NEW YORK — It was two decades ago, in a fallow period for the franchise between the end of one core and the establishment of the next young one, that Fred Wilpon summarized the Mets’ relative lack of ambition. Their goal, Wilpon said in the spring of 2004, was to play meaningful games in September.
Those ’04 Mets didn’t get there, hampered as they were by that pesky 1-16 stretch around the end of August.
For the last two months of last season and the first two months of this one, meaningful September baseball looked to be the height of ambition for these 2024 Mets. They’d traded away key pieces last summer and sat 11 games under .500 at the end of May.

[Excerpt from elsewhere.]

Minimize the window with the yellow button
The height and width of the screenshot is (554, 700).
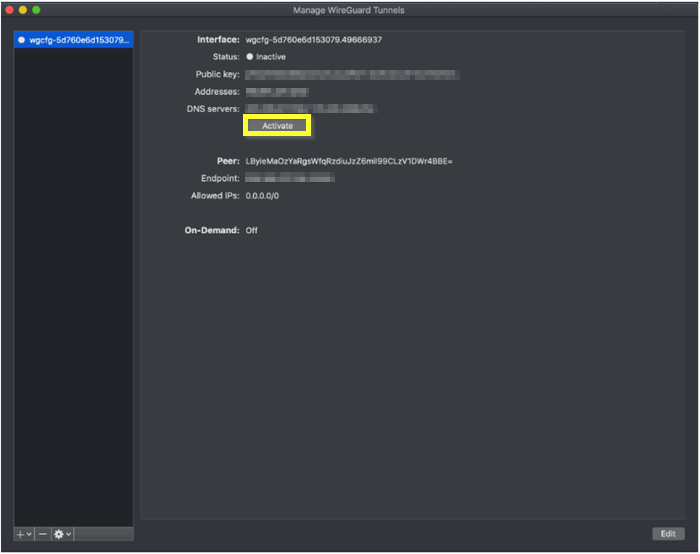coord(23,9)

Instead, the Mets reached the first week of September in the middle of a postseason chase and playing their best ball of the season. They polished off a sweep of the Red Sox on Wednesday night, 8-3, to push their winning streak to seven. They remain on the heels of Atlanta, a half-game back for the final playoff spot in the National League.
And what’s been refreshing about this past week has been the club’s refusal to pat itself on the back just for getting to this point — and a performance on the field that indicates it’s far from satisfied.
“This is where we should be. This should be normal for us,” president of baseball operations David Stearns said on Tuesday. “When we get to September, we should be in the thick of a playoff hunt.”
BOS 3
NYM 8
FinalThe Mets bookended their night with four-run innings. That’s a sweep of the reeling Red Sox and seven wins in a row.
The Mets are 76-64.
— Tim Britton (@TimBritton) September 5, 2024
“It feels good,” manager Carlos Mendoza said of seven straight wins at such a critical time. “There’s a lot of games left. There’s a lot of good teams in the race. The mindset is the same: One game at a time, one series at a time.”
On to Cincinnati, he might have said.
“I feel like every game I’ve been here has a playoff vibe to it because every game means so much to us as a team,” said Jesse Winker, whose first-inning grand slam off Tanner Houck set the tone for Wednesday’s win. “The energy in our stadium each night is unmatched.”
Mendoza spoke of the Mets’ sense of urgency, not just this week but over the past several months. In harder times like the Mets experienced in May, urgency can become a euphemism for panic. So what does it look like when properly calibrated in a pennant race?
“It’s hard to describe,” Mendoza said. “The sense of urgency starts as soon as you walk through those doors — how you prepare, how you go about your business, the attention to details, making sure the guys are pushing each other. Once the game starts, it’s playing every pitch.”
The Mets did that on Wednesday, from Francisco Lindor’s leadoff single in a four-run first to the five walks they worked in a four-run eighth to put the game away. In between, Mendoza aggressively deployed his bullpen behind Tylor Megill and ahead of Thursday’s off-day, and New York’s defense came through with several significant plays. The Mets ended three consecutive innings with double plays, and Harrison Bader’s ability to cut off a Rob Refsnyder gapper in right-center likely kept the Mets ahead in the top of the eighth.
“It was a great game in all facets,” Winker said.
The Mets need to keep playing that way. The teams ahead of them aren’t dropping seven in a row, like over in the American League. Both the Mets and Atlanta are 12-5 over their last 17 games.
“It was a really good preview for what a must-win game could be,” said Phil Maton, one of those relievers passing the baton until Edwin Díaz takes it in the ninth.
From his years with the Astros, Maton is one of the few Mets who knows what it’s like to be the last clubhouse spraying champagne. He said these Mets possess the strong clubhouse vibes the best Houston teams rode to postseason success.
“We have that right now,” he said. “Ultimately, we need to carry that all the way into October.”